Ahead of the meaningful vote on the Brexit withdrawal agreement and political declaration agreed with the EU, this briefing lays out what these documents mean for the NHS and social care. It also looks at the implications of two possible alternatives: a no deal Brexit, and arrangements where the UK stays in the single market.

Briefing

Published: 04/12/2018

Download the PDF [PDF 208.1KB]

This briefing lays out what the Brexit withdrawal agreement and the political declaration mean for the NHS and social care. It also looks at the implications of two possible alternatives: a no deal Brexit, and arrangements where the UK stays in the single market. Read the key points below, or download the full briefing document as a PDF using the link above.

Key points

  • The transition period and basic customs union included in the withdrawal agreement would reduce the risks of medicine and device shortages posed by a no deal Brexit.
  • The longer term arrangements envisioned in the agreement and political declaration generally entail leaving the single market. Unless negotiating positions fundamentally change, this will produce extra costs for medicines and other supplies. It will incentivise companies to introduce new drugs later in the UK.  Under the political declaration it will be difficult to negotiate access to reciprocal healthcare schemes such as the European Health Insurance Card for future generations.
  • However, it should be possible to negotiate good continued access to the European market in medical devices, and continued participation in the EU’s flagship science funding programmes.
  • Some see opportunities for the NHS from Brexit in the ability to change rules on procurement and working time.
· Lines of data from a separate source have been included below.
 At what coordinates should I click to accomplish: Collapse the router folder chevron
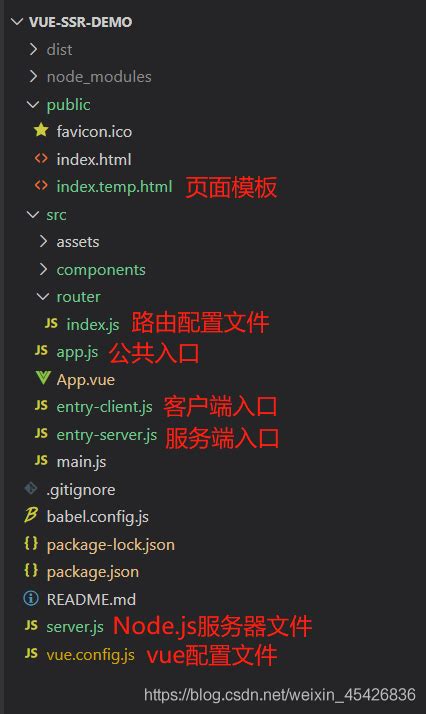43,296
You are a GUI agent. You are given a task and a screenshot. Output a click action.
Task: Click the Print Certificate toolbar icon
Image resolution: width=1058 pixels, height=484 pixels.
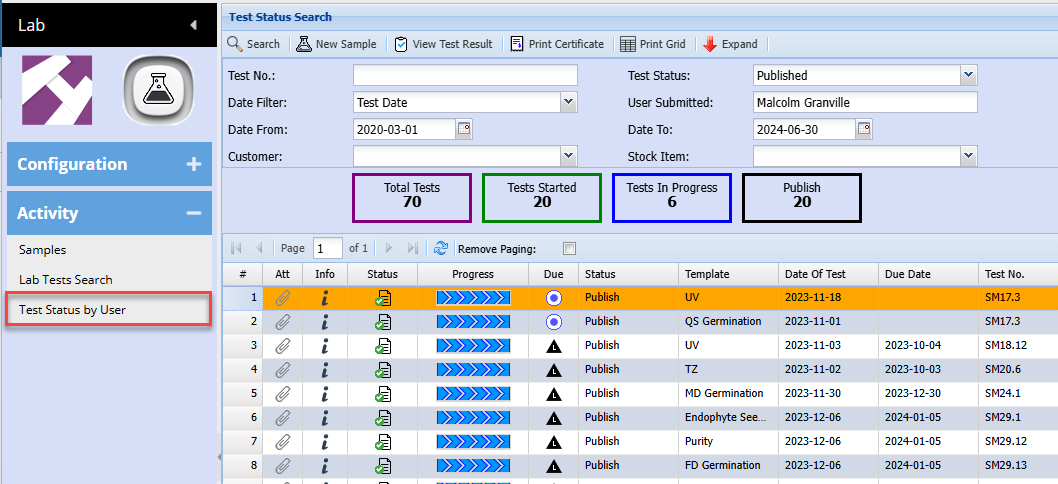coord(517,44)
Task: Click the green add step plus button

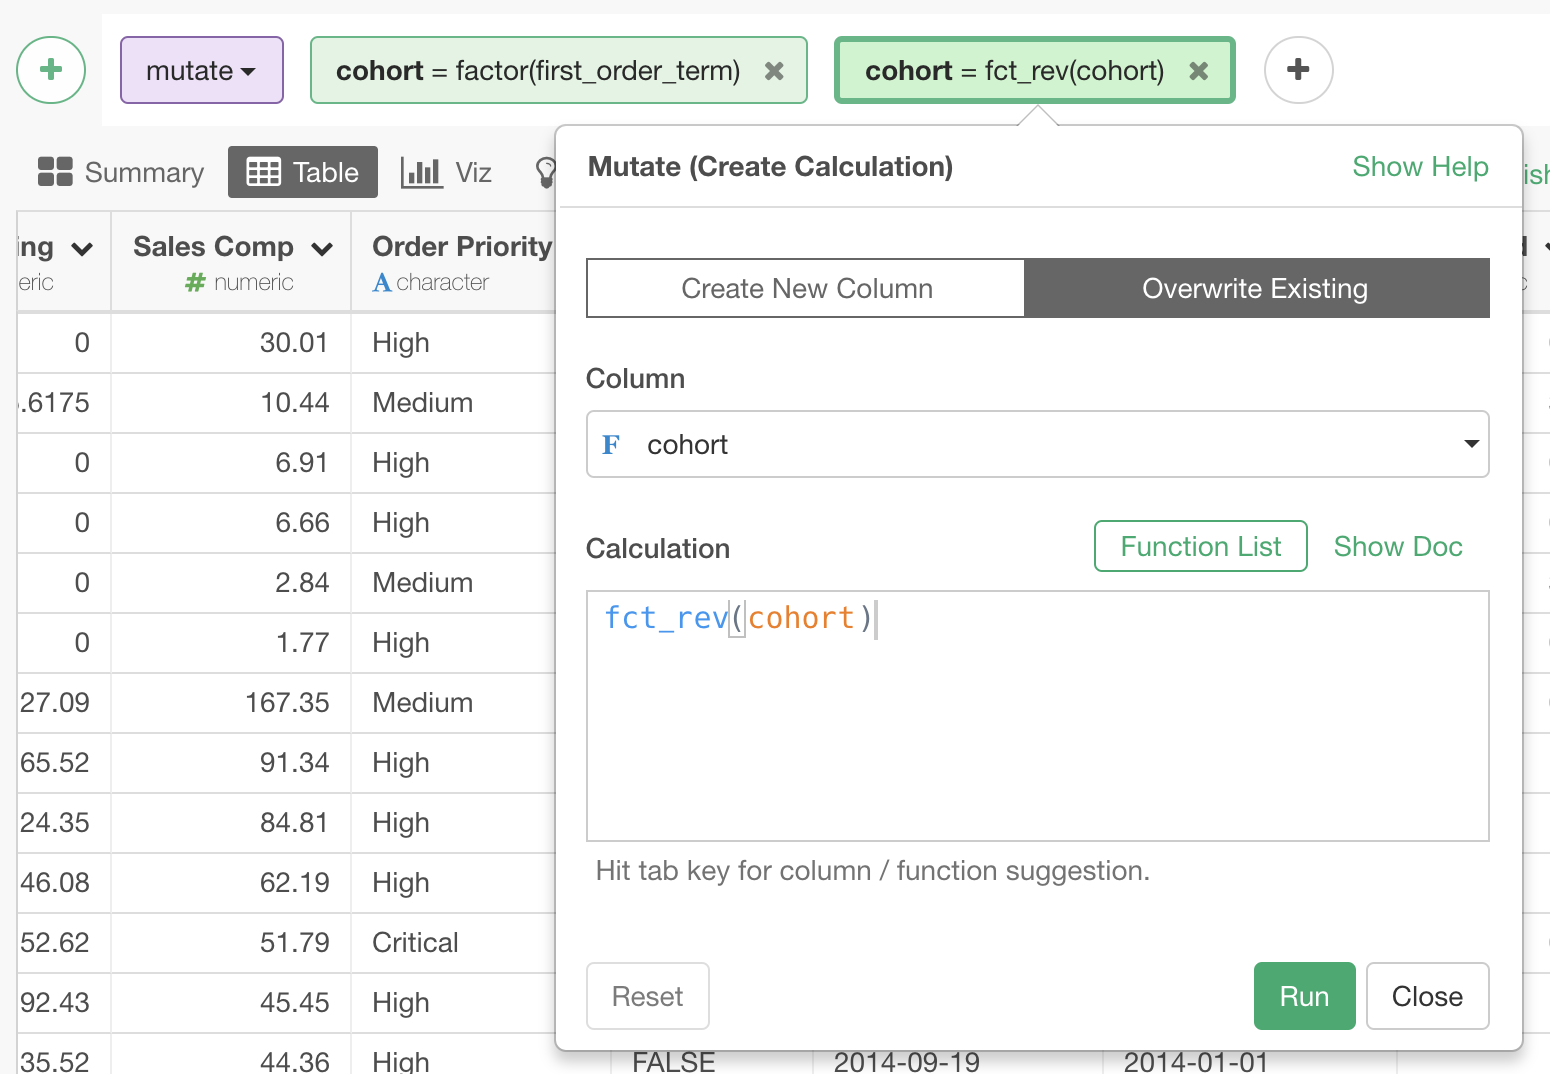Action: pos(51,70)
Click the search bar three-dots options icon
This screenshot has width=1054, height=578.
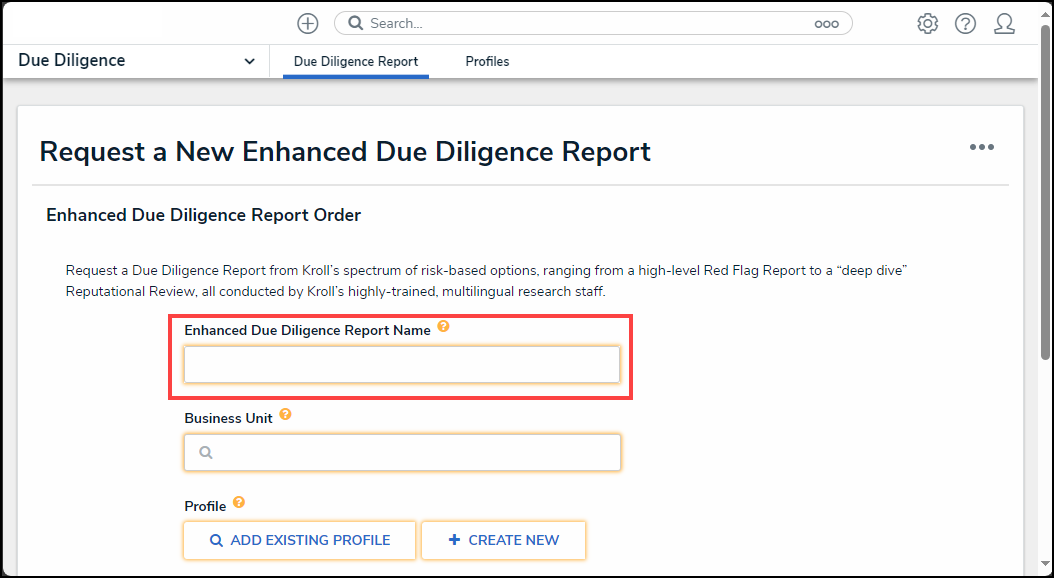(826, 24)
The Northern Ireland protocol in this agreement would allow changes to procurement rules, but not working time regulations. These would be live issues in negotiations for the future relationship.
  • Although the rights of existing migrants would be secured, the agreement and declaration envisage the end of the free movement of labour for the future. This poses problems for the NHS and social care, which have relied on European workers to manage staffing shortfalls. The UK could avoid these issues by unilaterally retaining an open system for these workers.